Items from a dataset
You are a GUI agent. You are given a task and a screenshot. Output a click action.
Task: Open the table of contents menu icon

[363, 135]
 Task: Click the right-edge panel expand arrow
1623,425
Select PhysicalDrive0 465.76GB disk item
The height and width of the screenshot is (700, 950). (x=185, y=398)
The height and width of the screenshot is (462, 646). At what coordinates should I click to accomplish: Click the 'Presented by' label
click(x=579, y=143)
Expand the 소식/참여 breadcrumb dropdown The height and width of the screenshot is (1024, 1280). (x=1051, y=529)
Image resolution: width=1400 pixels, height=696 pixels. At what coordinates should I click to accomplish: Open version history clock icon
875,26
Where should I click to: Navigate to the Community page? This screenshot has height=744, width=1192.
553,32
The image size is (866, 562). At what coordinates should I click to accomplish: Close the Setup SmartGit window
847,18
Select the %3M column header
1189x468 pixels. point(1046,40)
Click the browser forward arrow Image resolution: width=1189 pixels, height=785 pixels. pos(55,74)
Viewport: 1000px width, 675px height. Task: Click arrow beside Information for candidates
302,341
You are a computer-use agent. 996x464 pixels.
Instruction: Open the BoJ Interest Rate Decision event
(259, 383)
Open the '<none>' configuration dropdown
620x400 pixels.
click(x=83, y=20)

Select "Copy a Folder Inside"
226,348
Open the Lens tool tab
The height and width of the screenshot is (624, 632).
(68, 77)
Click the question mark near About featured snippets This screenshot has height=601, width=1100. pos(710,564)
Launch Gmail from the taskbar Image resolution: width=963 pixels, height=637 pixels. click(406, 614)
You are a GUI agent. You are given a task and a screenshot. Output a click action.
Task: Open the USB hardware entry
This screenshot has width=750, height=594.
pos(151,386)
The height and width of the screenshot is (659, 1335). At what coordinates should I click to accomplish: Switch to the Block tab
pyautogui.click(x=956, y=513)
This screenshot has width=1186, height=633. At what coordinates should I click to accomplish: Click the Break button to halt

→ WHAT IS BEING ASKED
Retype every record without alteration.

→ TASK SOLUTION
You are a GUI agent. You are given a task and a screenshot. Output a click action.
Task: Open the table of contents menu icon

[363, 135]
 Task: Click the right-edge panel expand arrow
1623,425
Select PhysicalDrive0 465.76GB disk item
The height and width of the screenshot is (700, 950). (x=185, y=398)
The height and width of the screenshot is (462, 646). At what coordinates should I click to accomplish: Click the 'Presented by' label
click(x=579, y=143)
Expand the 소식/참여 breadcrumb dropdown The height and width of the screenshot is (1024, 1280). (x=1051, y=529)
Image resolution: width=1400 pixels, height=696 pixels. At what coordinates should I click to accomplish: Open version history clock icon
875,26
Where should I click to: Navigate to the Community page? This screenshot has height=744, width=1192.
553,32
The image size is (866, 562). At what coordinates should I click to accomplish: Close the Setup SmartGit window
847,18
Select the %3M column header
1189x468 pixels. point(1046,40)
Click the browser forward arrow Image resolution: width=1189 pixels, height=785 pixels. pos(55,74)
Viewport: 1000px width, 675px height. Task: Click arrow beside Information for candidates
302,341
You are a computer-use agent. 996x464 pixels.
Instruction: Open the BoJ Interest Rate Decision event
(259, 383)
Open the '<none>' configuration dropdown
620x400 pixels.
click(x=83, y=20)

Select "Copy a Folder Inside"
226,348
Open the Lens tool tab
The height and width of the screenshot is (624, 632).
(68, 77)
Click the question mark near About featured snippets This screenshot has height=601, width=1100. pos(710,564)
Launch Gmail from the taskbar Image resolution: width=963 pixels, height=637 pixels. click(406, 614)
You are a GUI agent. You are given a task and a screenshot. Output a click action.
Task: Open the USB hardware entry
This screenshot has width=750, height=594.
pos(151,386)
The height and width of the screenshot is (659, 1335). At what coordinates should I click to accomplish: Switch to the Block tab
pyautogui.click(x=956, y=513)
This screenshot has width=1186, height=633. At what coordinates should I click to accomplish: Click the Break button to halt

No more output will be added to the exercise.